Government will also issue special visas to allow certain categories of visitors one-week stays to help fill hotel rooms, “particularly with persons with spending power,” according to the premier.
Such visitors will be able purchase their visas at the airport of their departure or within the territory, providing another revenue stream.
In addition, he said government is working to provide emergency airlift options for visitors in case of disaster, having identified vulnerability to hurricanes as a deterrent to visitors at certain times of the year.
“They worry about how they will get to safety if a hurricane threat arises,” explained Mr. Fahie. “But if we can assure our visitors that they will be guaranteed airlift capacity and an opportunity to get to safety, they will be more likely to visit our shores.”
The BVIAA will also switch to an international exchange system by March 2020 to print baggage tags and boarding passes, and will start air conditioning the arrival area of the Terrance B. Lettsome International Airport, he said.
To increase cruise tourism, the premier called for more berthing opportunities and for the lands reclaimed outside of the Central Administration Building to be transferred to the BVI Ports Authority. In addition, he said, customs regulations will be amended soon to allow cruise ships to purchase duty-free fuel if they remain in the VI for three days or more.
Agriculture and fisheries
Turning to agriculture, Mr. Fahie said that a land swap with the H. Lavity Stoutt Community College was facilitated to help establish a medical marijuana industry in the VI, a sector the territory is considering with the hope of generating millions of dollars in revenue.
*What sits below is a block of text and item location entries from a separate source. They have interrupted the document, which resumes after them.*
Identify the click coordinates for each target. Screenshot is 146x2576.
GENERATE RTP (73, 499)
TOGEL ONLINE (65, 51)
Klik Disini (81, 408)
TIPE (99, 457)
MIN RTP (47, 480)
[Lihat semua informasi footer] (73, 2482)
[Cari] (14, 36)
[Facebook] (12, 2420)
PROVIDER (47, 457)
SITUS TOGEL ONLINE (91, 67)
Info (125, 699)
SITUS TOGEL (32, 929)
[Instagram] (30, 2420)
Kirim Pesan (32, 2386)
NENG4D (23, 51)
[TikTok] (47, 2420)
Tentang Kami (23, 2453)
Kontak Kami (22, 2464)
As part of such efforts, government will try to restructure Crown land designated for farming, draft a national food production and land use policy, and modernise agricultural and fisheries legislation, he said.
To help support commercial farming and fishing companies, the administration is exploring the possibility of an agricultural and fishery curriculum at HLSCC, and is working on a programme to offer financial assistance to fish processing businesses of up to $100,000.
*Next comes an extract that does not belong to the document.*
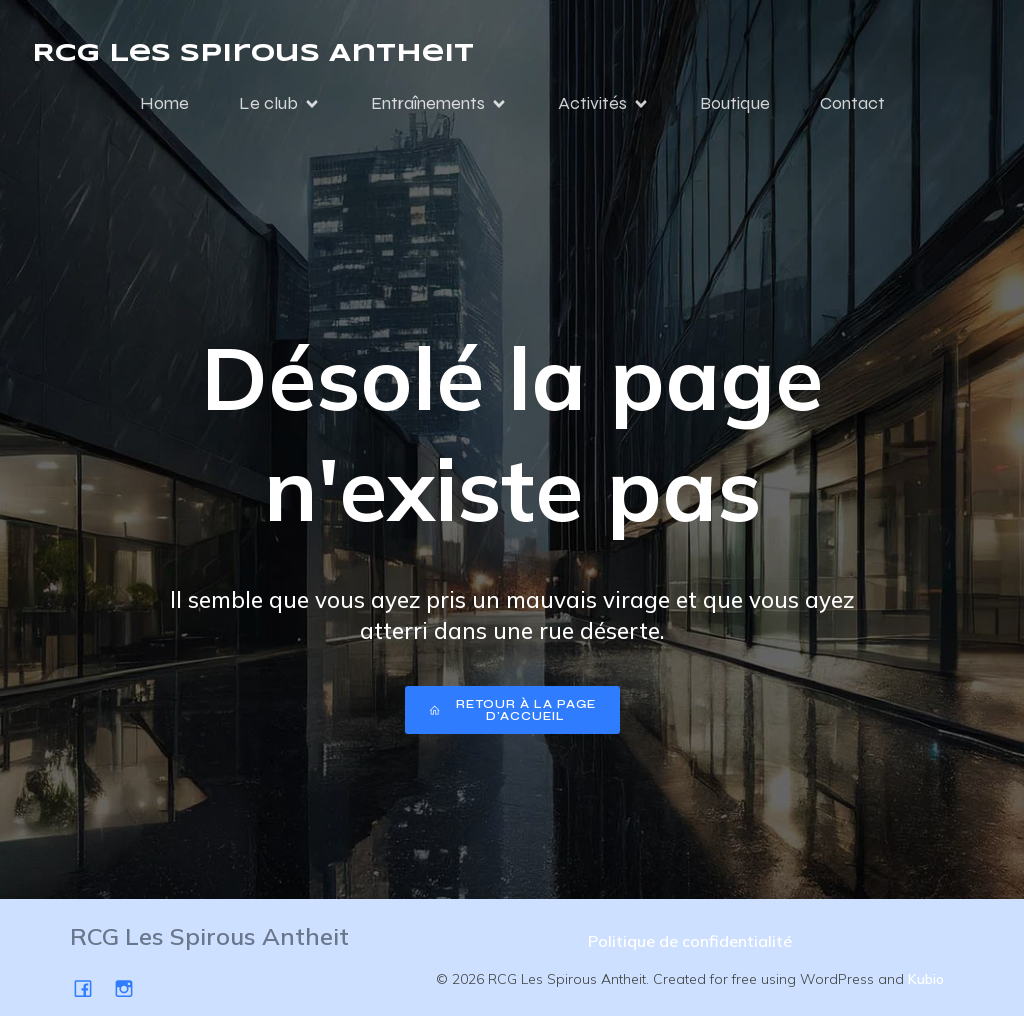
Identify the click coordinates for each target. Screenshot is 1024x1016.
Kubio (926, 979)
Meanwhile, to help cultivate the talent of VI residents, the premier announced, government is looking into educational programmes to award full bachelor’s and master’s degrees and other certifications in the VI from “internationally recognised, accredited universities through a distance-learning model.”
Government is also considering arrangements to enable public officers to pursue master’s or doctorate degrees.
In addition, he said the Library Services Department will soon reopen its branches on Virgin Gorda, East End and Anegada with upgraded services and is looking to secure funding for a state-of-the-art library facility in Road Town.
Borders, social services
To strengthen the territory’s border enforcement, Mr. Fahie announced that the VI is “well on the way” to signing a contract with a Canadian company for a border management system. This signing should be completed by the end of the month, with works set to begin in 2020 and completion expected in early 2021.
To help take care of the territory’s elderly residents, the 2020 budget will provide funding to restore the Senior Citizens Programme throughout the territory and expand the Adina Donovan Home for the Elderly to provide long-term nursing care to additional clients from its existing location, Mr. Fahie said.
In the Ministry of Health and Social Development, $2.7 million, or four percent of the development vote, is also being allocated to ongoing work at the Nurse Iris O’Neal Clinic on Virgin Gorda, which Mr. Fahie said is expected to open early next year, as well as remedial work on the community centres and clinics throughout the VI.
Additionally, the premier announced, the government requested $2.5 million from the Caribbean Development Bank to be placed in a fund to help develop entrepreneurs in the territory.
Attempts to reach Opposition Leader Marlon Penn for a response to the Budget Address were unsuccessful.